• _SET EXERCISE_
Carry on the mailing-list discussion about zipping arrays of unequal length, picking up right after its final line.

+++ TEXT PASSAGE +++

Seems like there is an opportunity here to provide a better way to handle these kinds of vector (as in "array") operations.

Thanks,
- Paul

    On Thursday, April 11, 2019, 5:49:14 PM PDT, Ted Dunning <te...@gmail.com> wrote:  

 The semantics for zip with different length arguments tend to be either
ignore tail of longer argument
<https://docs.python.org/3.3/library/functions.html#zip> as Python does
with zip or to reuse shorter arguments to fill out to the length of the
longest argument as R does with cbind and rbind
<https://www.rdocumentation.org/packages/base/versions/3.5.3/topics/cbind>.
R is nice about returning with a warning if the reused value doesn't come
out even at the end.

> cbind(c(1,2), c(4,5,6))
>      [,1] [,2]
> [1,]    1    4
> [2,]    2    5
> [3,]    1    6
> Warning message:
> In cbind(c(1, 2), c(4, 5, 6)) :
>  number of rows of result is not a multiple of vector length (arg 1)

I think that either definition is fine, but that python's truncate style is
probably easier and makes more sense in a database environment. The most
common use case for R's semantics is to build tables with rows that have
all combinations of sets of values (i.e. the cross product). IN a database,
we already have a better mechanism to build the cross product so having zip
behave like Python is nice.

On Thu, Apr 11, 2019 at 8:40 AM Aman Sinha <am...@gmail.com> wrote:

> > I thought flatten() would be the answer, however, if I flatten the
> columns, I get the following result:
>
> Regarding the flatten() output, this is expected because doing a 'SELECT
> flatten(a),  flatten(b) FROM T'  is equivalent to doing a cross-product of
> the 2 arrays.

+++ INFORMATION PROVIDED +++

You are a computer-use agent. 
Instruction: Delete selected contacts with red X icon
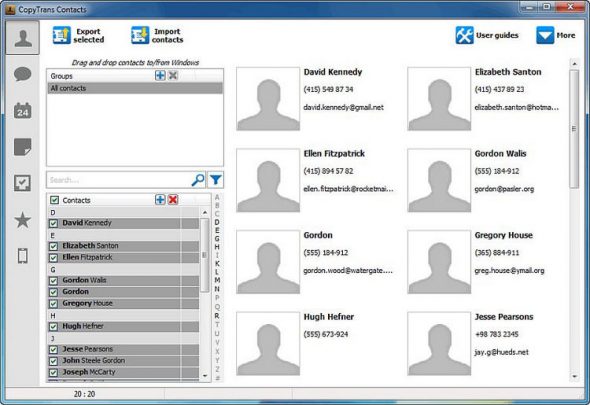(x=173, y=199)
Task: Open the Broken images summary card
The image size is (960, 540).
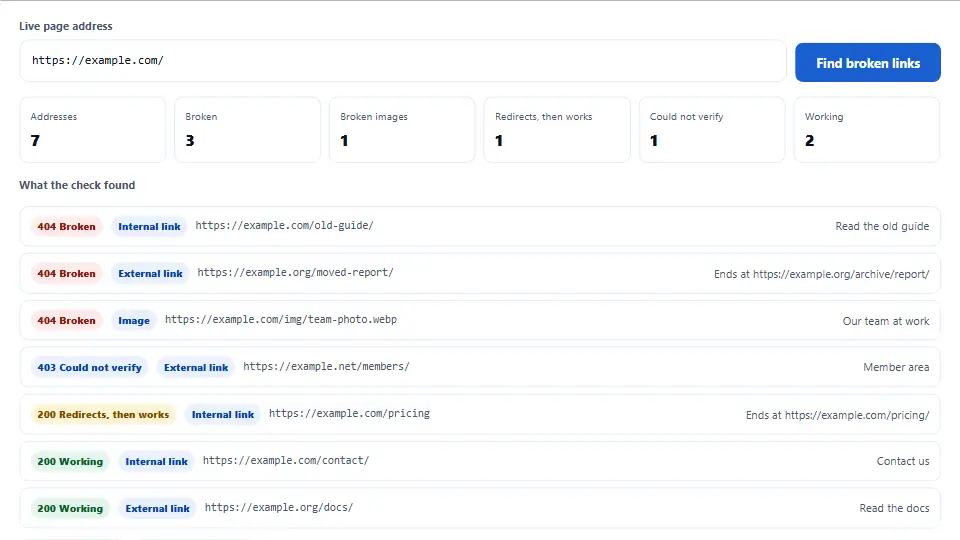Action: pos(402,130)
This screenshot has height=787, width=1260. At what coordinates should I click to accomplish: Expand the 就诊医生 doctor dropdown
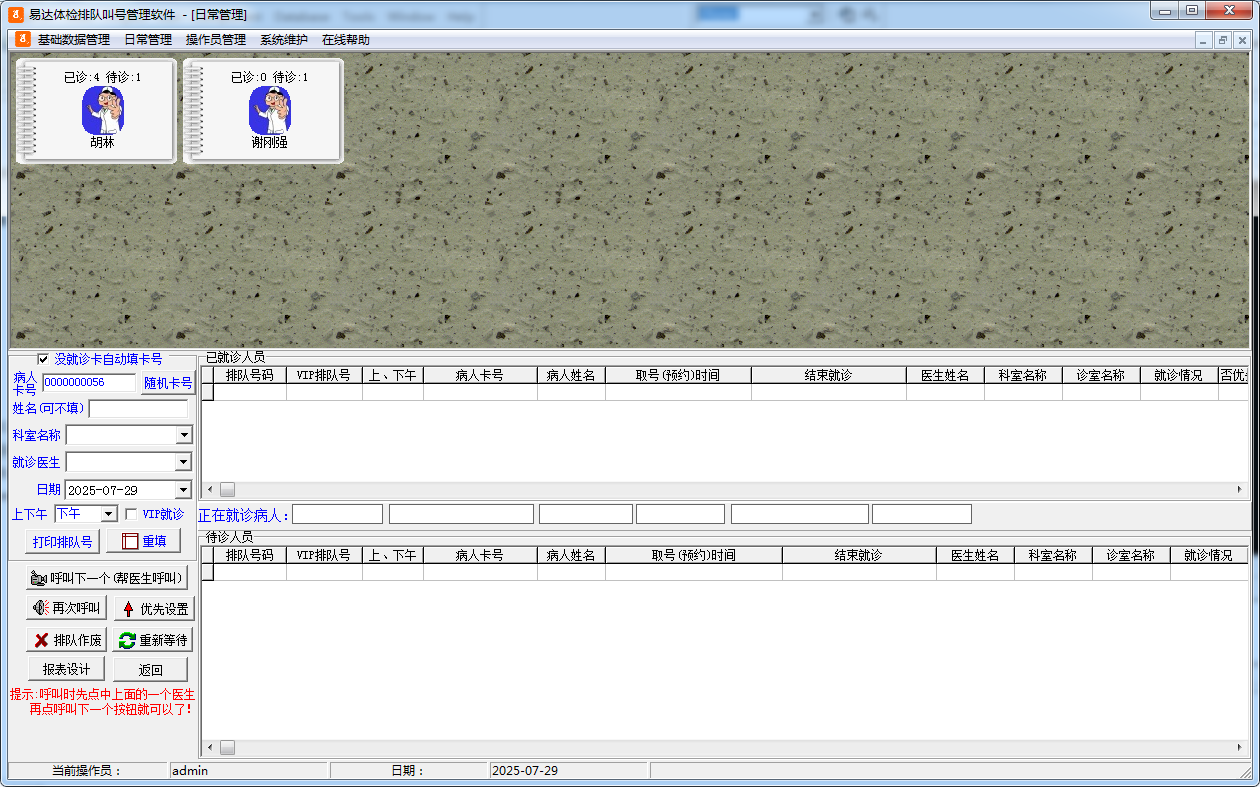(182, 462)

+++

• _WRITTEN RESPONSE_
>
> In your example, both arrays are the same length, but what would you expect
> the output to be if they were different ?  I don't see a direct SQL way of
> doing it but
> even with UDFs the semantics should be defined.
>
> Aman
>
> On Thu, Apr 11, 2019 at 6:37 AM Charles Givre <cg...@gmail.com> wrote:
>
> > That’s a good idea.  I’ll work on a equivalent ZIP() function and submit
> > as a separate PR.
> > — C
> >
> > > On Apr 10, 2019, at 20:44, Paul Rogers <pa...@yahoo.com.INVALID>
> > wrote:
> > >
> > > Hi Charles,
> > >
> > > In Python [1], the "zip" function does this task:
> > >
> > >
> > > zip([1, 2, 3], [4, 5, 6]) --> [(1, 4), (2, 5), (3, 6)]
> > >
> > >
> > > When you gathered the list of functions for the Drill book, did you
> come
> > across anything like this in Drill? I presume you didn't, hence the
> > question. I did a quick (incomplete) check and didn't see any likely
> > candidates.
> > >
> > > Perhaps you could create such a function.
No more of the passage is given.